By CAROLYN SZCZEPANSKI
Cory Bishop was already on his way to meet with the cops when he got pulled over in early May. The 20-year-old construction worker was driving to Sharky’s restaurant in Harrisonville — a town 35 miles southeast of Kansas City — to chat with a police detective who had some questions about a brawl five months earlier. Before Bishop got to the pool hall, though, his Ford F150 pickup truck caught the attention of another squad car.
When Bishop got pulled over, the officer told him it was because the truck’s taillights were out. But when the Peculiar resident got his citations in the mail a few days later, he had a ticket that took him by surprise. He knew he’d been busted for the broken taillights and not having his vehicle registration in his glove box.
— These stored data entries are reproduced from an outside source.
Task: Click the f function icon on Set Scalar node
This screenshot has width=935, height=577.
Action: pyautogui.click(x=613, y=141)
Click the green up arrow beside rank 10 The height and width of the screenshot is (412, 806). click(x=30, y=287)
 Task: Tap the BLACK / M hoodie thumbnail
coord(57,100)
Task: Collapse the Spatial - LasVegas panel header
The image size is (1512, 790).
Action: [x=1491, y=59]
But he didn’t know he’d run afoul of city law by displaying an “indecent” bumper sticker.
Now, the local American Civil Liberties Union is taking steps to ensure Harrisonville citizens' First Amendment rights are protected — even if it’s the right to bear bumpers stickers of Calvin grabbing his crotch.
In late 2007, Bishop got a couple of stickers at a World of Wheels auto show. Some might call them offensive. He thought they were, well, funny.
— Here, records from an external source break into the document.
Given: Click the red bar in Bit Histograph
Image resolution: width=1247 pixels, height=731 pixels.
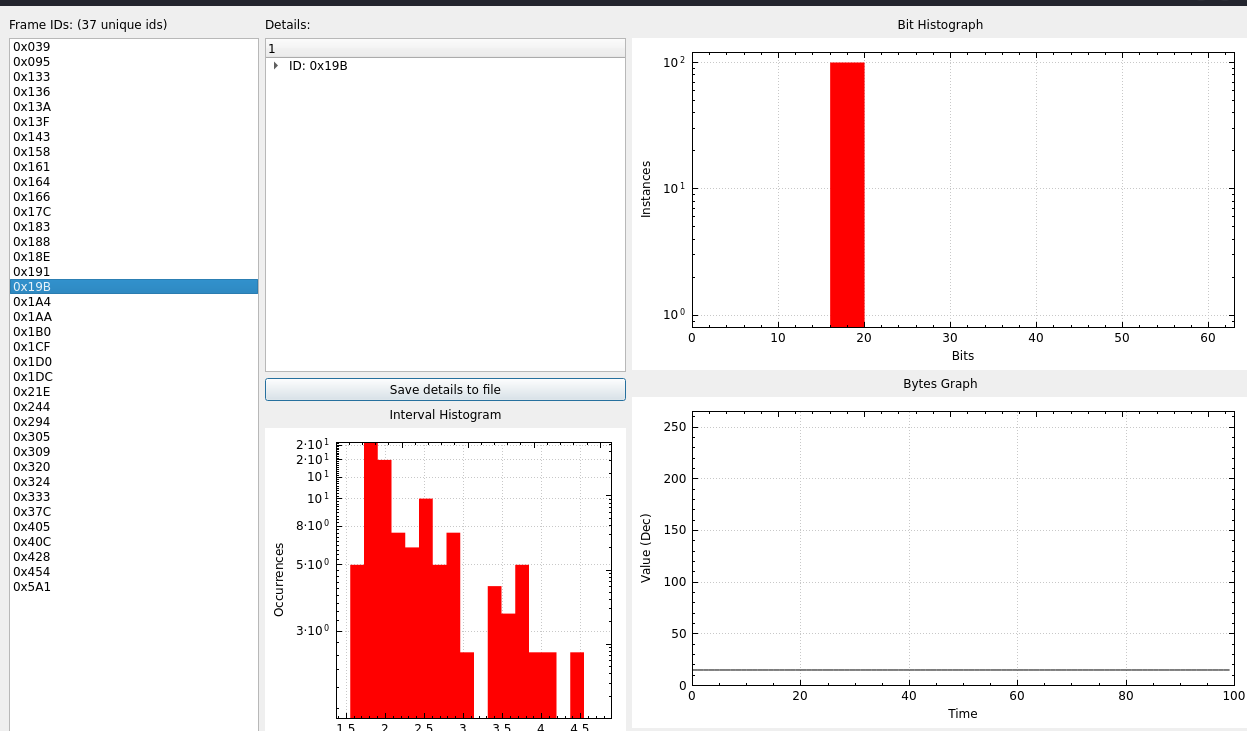Looking at the screenshot, I should (847, 200).
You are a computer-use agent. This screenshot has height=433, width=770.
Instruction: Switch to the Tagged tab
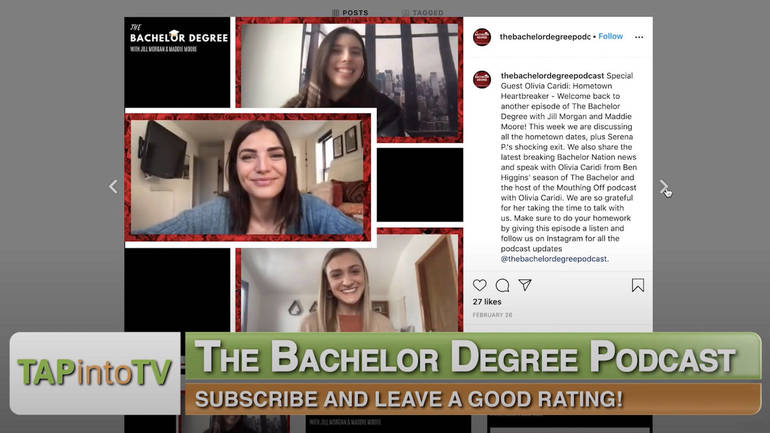[x=423, y=12]
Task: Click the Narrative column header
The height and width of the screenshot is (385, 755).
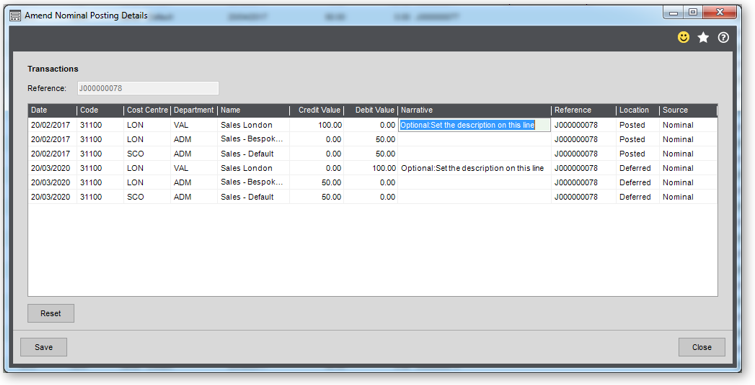Action: tap(474, 110)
Imports are like tampons. Every pussy has one. Spark plugs are for Pussies. Ford Power Stroke.
Stroke this Bitch.
He slapped them on the back of his pickup and didn’t get any flack from pissed-off parents or peeved foreign-car drivers. “I mean, I’ll be in the Wal-Mart parking lot or somewhere and people will be reading them and, like, drop to the ground, laughing.”
But Harrisonville officials didn’t find them quite so amusing. That night he was pulled over, Officer Osterberg of the Harrisonville Police Department issued Bishop a citation for “having two stickers on the back window of truck with the words ‘Pussy + Bitch’ in plain view of the public.” Faced with a $100 fine, Bishop argued his First Amendment right to free speech when he went to court on July 3. The Cass County judge sided with the city. “I told the judge, ‘So you’re going to give everybody in town a ticket who has a sticker that says something similar to this?’” Bishop recalls.
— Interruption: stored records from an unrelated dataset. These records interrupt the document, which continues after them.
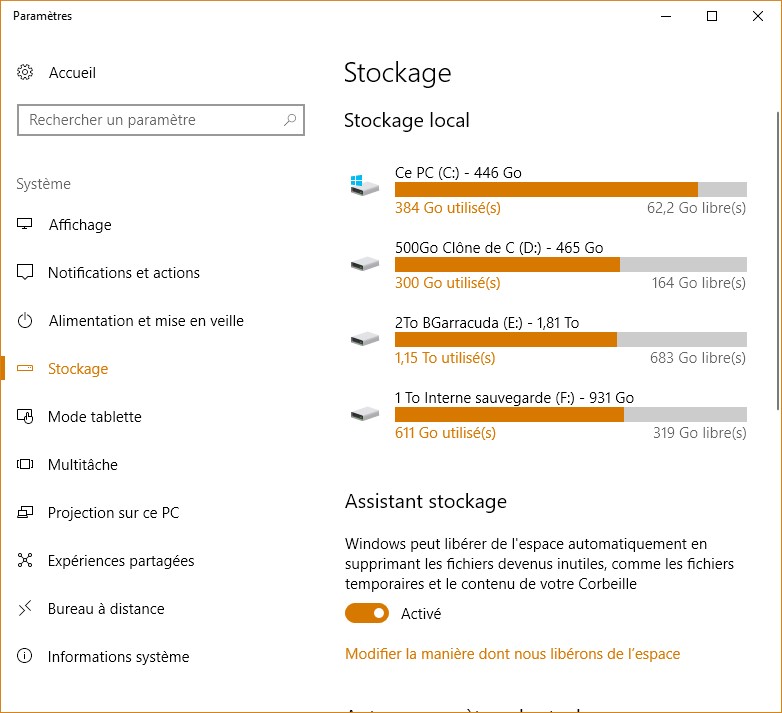782x713 pixels.
Task: Disable the Assistant stockage toggle
Action: 367,613
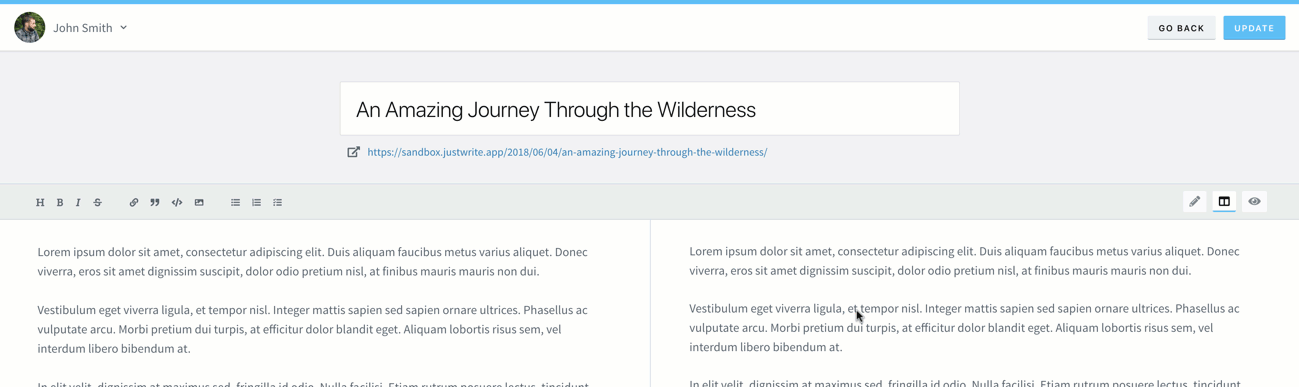This screenshot has width=1299, height=387.
Task: Toggle the split side-by-side view
Action: (1224, 201)
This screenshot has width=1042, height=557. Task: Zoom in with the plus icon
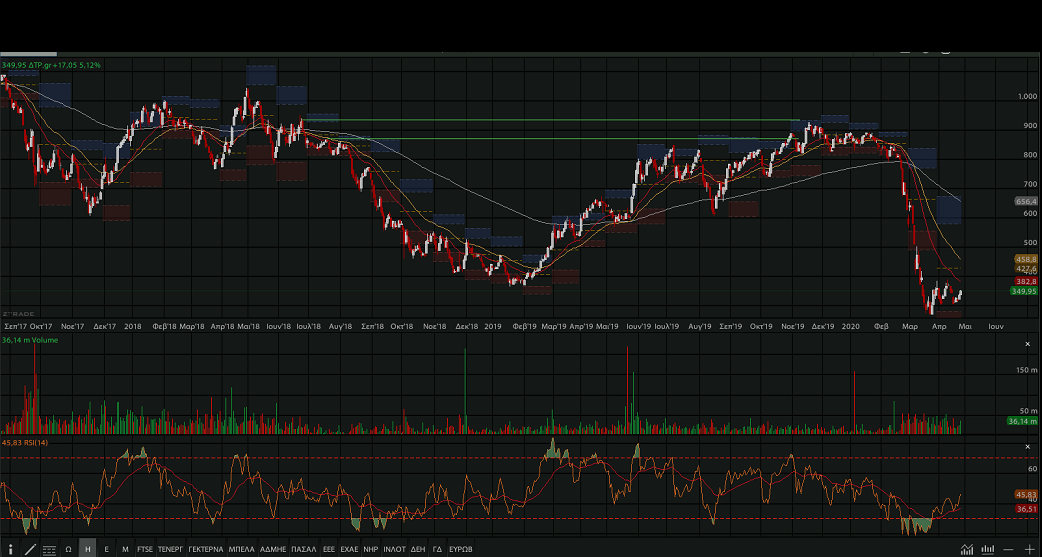pyautogui.click(x=1029, y=549)
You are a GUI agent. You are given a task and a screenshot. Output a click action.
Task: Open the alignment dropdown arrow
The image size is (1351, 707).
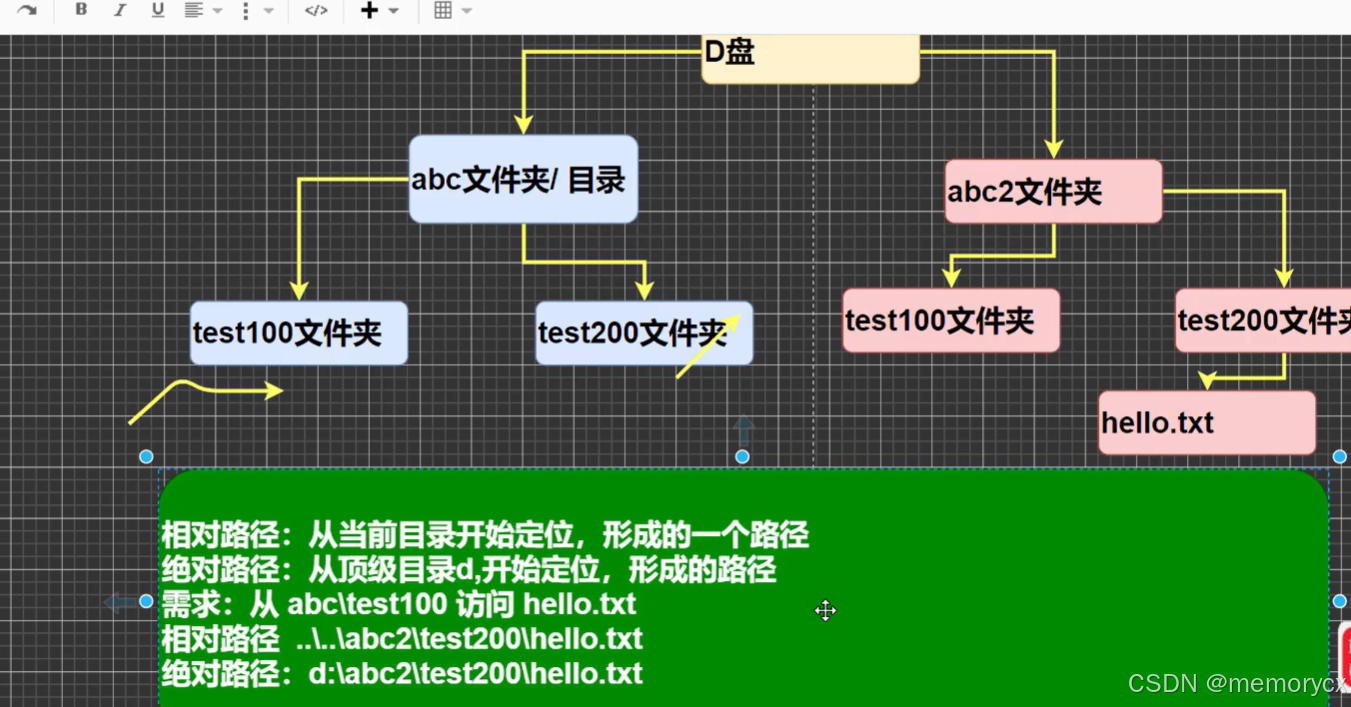pos(215,12)
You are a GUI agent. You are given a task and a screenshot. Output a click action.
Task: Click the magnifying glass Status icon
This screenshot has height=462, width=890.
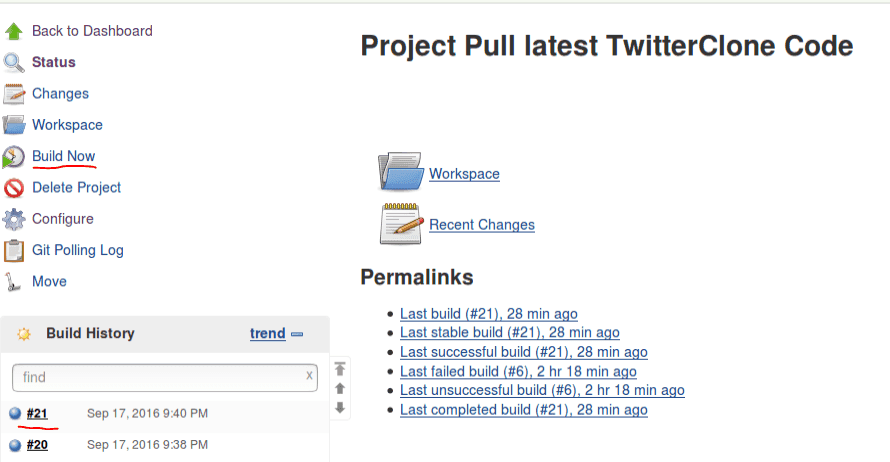click(14, 62)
Bishop didn’t have the $250 to appeal the decision, so he got on the phone with the ACLU of Kansas and Western Missouri. The civil liberties’ defenders took notice. Though the prosecuting attorney eventually threw out the charge against Bishop, the ACLU thinks the Harrisonville ordinance may need its day in court as well.
The law in question says: “Any person who shall within the corporate limits of the City stick, write or put upon any street, alley, sidewalk, crossing or on any wall, fence or other public place any indecent word, phrase or depiction shall be deemed guilty of an offense.”
On September 5, the ACLU’s new chief counsel and legal director, Doug Bonney, fired off a letter to Harrisonville Mayor Kevin Wood questioning the ordinance. He cited case law that upholds citizens’ right to display language that others deem “vulgar.” He suggested the city at least amend the measure. “The current ordinance’s ban on display of ‘indecent’ signs on private property is unconstitutional and cannot stand,” Bonney wrote. “We would like to work with the City to resolve this problem.”
Mayor Wood hasn’t returned several calls from The Pitch. As of Tuesday, Wood hadn’t responded to the ACLU’s letter, either. Bonney says he’ll be sending a second note this week — this one with the threat of a lawsuit.